If you have any millennial kids of your own (I have three!), you may have noticed that they are far less acquisitive and materialistic than earlier generations.
They would rather save their money for a new iPhone than a mortgage payment. Car ownership is plunging as the “sharing” economy takes over.
This explains why the number of first time homebuyers, only 32% of the current market now, is near the lowest on record.
It’s not like they could buy if they wanted to.
Remember that this generation is almost the most indebted in history, with $1.5 trillion in student loans outstanding.
They don’t care. Coming of age since the financial crisis, to them, home ownership means falling prices, default, and bankruptcy. Bring on the “renter” generation!
The trend towards apartments also fits neatly with the downsizing needs of 85 million retiring Baby Boomers.
As they age, boomers are moving from an average home size of 2,500 sq. ft. down to 1,000 sq ft condos and eventually 100 sq. ft. rooms in assisted living facilities.
The cumulative shrinkage in demand for housing amounts to about 4 billion sq. ft. a year, the equivalent of a city the size of San Francisco.
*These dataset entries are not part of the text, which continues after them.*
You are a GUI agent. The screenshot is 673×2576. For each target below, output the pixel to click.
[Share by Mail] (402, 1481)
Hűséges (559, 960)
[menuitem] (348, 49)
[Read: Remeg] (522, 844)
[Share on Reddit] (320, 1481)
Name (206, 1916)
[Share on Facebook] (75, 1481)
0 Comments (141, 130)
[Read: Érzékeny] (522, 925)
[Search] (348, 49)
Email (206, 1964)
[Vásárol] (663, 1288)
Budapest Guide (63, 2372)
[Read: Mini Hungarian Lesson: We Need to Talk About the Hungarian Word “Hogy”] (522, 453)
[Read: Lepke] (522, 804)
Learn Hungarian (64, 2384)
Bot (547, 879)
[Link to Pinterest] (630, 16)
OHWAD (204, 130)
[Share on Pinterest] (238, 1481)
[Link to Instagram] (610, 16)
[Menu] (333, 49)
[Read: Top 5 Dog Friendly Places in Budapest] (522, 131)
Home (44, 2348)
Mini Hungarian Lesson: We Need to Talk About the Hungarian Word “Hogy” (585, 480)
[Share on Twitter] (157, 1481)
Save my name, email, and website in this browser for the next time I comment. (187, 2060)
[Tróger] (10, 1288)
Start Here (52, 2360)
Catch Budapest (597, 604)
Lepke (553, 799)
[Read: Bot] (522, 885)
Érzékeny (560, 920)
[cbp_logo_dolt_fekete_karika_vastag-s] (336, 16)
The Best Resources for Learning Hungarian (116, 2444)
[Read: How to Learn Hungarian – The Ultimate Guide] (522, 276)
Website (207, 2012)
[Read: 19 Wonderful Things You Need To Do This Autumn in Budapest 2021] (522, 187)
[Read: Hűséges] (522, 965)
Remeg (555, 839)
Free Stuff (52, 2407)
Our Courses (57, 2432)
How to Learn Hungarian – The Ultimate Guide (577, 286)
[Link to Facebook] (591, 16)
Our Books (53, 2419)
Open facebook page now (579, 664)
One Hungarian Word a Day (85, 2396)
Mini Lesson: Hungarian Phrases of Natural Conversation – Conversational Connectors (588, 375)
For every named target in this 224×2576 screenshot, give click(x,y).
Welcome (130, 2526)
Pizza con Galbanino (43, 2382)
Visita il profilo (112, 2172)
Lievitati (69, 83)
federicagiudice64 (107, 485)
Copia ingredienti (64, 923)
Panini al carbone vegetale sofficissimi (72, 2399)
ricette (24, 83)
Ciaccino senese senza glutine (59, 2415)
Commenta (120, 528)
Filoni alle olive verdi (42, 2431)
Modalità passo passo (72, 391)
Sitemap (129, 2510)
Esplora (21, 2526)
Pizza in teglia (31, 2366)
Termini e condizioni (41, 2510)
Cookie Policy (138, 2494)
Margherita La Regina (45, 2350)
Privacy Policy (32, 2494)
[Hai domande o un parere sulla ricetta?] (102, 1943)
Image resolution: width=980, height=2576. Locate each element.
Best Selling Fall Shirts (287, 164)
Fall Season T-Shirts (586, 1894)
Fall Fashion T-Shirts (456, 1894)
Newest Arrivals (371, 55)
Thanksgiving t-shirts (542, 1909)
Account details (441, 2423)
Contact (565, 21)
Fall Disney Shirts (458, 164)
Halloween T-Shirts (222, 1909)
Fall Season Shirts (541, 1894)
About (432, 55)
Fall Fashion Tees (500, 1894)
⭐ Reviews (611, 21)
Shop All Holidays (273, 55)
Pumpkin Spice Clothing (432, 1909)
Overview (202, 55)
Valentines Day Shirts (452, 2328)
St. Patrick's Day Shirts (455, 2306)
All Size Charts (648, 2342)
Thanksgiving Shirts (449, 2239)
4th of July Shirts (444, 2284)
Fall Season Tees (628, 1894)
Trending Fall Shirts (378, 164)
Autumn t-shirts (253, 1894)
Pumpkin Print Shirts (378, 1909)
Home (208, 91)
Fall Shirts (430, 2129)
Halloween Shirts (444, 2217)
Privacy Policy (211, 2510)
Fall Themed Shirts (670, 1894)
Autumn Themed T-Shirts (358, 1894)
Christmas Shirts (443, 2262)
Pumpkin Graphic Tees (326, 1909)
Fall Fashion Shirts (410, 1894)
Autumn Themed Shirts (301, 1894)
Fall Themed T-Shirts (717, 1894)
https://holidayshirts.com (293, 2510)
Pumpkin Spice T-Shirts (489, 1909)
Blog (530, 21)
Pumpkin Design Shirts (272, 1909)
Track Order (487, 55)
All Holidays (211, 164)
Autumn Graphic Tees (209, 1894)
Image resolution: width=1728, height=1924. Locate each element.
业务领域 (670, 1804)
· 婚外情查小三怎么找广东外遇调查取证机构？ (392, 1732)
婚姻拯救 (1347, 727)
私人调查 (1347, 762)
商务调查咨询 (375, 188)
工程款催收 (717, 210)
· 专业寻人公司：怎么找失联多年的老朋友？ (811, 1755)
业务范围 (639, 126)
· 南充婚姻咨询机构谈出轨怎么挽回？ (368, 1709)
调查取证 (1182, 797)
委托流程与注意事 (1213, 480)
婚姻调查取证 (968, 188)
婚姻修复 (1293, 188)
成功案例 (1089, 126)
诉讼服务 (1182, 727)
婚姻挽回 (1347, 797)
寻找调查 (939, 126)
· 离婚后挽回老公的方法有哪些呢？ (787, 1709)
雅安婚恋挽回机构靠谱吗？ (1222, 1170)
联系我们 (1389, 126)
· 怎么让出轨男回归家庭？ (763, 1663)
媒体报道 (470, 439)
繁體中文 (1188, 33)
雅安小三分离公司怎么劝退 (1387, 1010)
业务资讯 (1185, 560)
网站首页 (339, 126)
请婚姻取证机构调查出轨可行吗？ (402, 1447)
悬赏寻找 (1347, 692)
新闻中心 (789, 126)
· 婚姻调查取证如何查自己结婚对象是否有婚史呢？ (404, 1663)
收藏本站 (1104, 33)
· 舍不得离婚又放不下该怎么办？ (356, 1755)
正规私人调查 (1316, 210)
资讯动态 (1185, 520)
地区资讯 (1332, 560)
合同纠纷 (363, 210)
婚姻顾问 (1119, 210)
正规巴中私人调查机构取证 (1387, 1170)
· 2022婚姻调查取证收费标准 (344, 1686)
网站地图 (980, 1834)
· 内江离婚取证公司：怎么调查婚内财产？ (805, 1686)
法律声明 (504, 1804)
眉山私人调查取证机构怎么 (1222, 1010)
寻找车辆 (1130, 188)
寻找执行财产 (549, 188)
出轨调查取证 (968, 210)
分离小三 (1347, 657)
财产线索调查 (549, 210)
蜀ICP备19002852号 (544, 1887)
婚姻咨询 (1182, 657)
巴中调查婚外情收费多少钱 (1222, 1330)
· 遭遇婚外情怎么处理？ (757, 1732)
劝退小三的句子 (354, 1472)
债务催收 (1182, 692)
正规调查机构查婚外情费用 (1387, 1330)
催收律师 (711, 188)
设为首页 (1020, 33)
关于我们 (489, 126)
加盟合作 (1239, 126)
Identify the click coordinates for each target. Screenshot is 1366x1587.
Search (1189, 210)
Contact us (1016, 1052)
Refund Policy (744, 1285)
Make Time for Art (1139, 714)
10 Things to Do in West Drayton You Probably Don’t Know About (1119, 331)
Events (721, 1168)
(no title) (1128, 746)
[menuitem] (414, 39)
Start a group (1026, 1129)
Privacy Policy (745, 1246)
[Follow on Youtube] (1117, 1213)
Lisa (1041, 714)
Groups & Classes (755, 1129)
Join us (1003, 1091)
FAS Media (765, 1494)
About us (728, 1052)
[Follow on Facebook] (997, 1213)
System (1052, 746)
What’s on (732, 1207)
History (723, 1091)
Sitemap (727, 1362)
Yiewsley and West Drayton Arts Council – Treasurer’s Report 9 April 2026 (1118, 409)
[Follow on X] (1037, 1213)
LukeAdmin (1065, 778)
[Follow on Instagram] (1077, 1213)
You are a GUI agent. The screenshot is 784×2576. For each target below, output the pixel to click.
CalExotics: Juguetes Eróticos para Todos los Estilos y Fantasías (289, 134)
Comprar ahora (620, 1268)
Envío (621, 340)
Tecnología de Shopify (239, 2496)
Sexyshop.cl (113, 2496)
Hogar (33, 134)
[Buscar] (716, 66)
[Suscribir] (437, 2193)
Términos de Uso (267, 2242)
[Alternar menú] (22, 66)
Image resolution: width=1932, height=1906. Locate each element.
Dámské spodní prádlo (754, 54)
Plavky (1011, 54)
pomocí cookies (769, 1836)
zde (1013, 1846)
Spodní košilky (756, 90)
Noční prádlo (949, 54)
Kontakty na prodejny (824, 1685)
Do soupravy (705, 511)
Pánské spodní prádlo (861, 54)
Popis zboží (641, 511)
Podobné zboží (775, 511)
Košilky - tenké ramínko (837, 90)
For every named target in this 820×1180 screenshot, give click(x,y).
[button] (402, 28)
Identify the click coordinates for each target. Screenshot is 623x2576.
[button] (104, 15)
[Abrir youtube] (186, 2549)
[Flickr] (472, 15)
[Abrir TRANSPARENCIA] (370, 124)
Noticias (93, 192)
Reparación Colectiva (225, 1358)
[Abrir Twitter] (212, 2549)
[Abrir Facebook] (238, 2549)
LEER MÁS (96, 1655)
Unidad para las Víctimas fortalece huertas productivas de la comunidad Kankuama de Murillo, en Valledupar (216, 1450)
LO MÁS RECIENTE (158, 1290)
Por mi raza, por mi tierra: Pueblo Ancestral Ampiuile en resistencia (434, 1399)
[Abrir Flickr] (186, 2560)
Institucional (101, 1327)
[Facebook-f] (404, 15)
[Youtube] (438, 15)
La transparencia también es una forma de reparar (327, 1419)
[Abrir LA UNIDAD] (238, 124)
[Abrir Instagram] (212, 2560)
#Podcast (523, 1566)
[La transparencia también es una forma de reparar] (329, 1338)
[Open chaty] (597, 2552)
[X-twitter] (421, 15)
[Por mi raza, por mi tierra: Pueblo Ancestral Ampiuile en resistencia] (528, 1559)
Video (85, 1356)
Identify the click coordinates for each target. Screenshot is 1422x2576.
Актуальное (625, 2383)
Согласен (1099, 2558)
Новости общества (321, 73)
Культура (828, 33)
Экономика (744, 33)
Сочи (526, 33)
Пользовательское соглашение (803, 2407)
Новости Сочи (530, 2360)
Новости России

In the aftermath of the economic collapse, rents are now rising dramatically, and vacancy rates are shrinking, boosting cash flows for apartment building owners.
Fannie Mae and Freddie Mac financing is still abundantly available at the lowest interest rates on record. Institutions combing the landscape for low volatility cash flows and limited risk are starting to pour money in.
Run the numbers on the multi-dwelling investment opportunities in your town. You’ll find that the net after-tax yields beat almost anything available in the financial markets.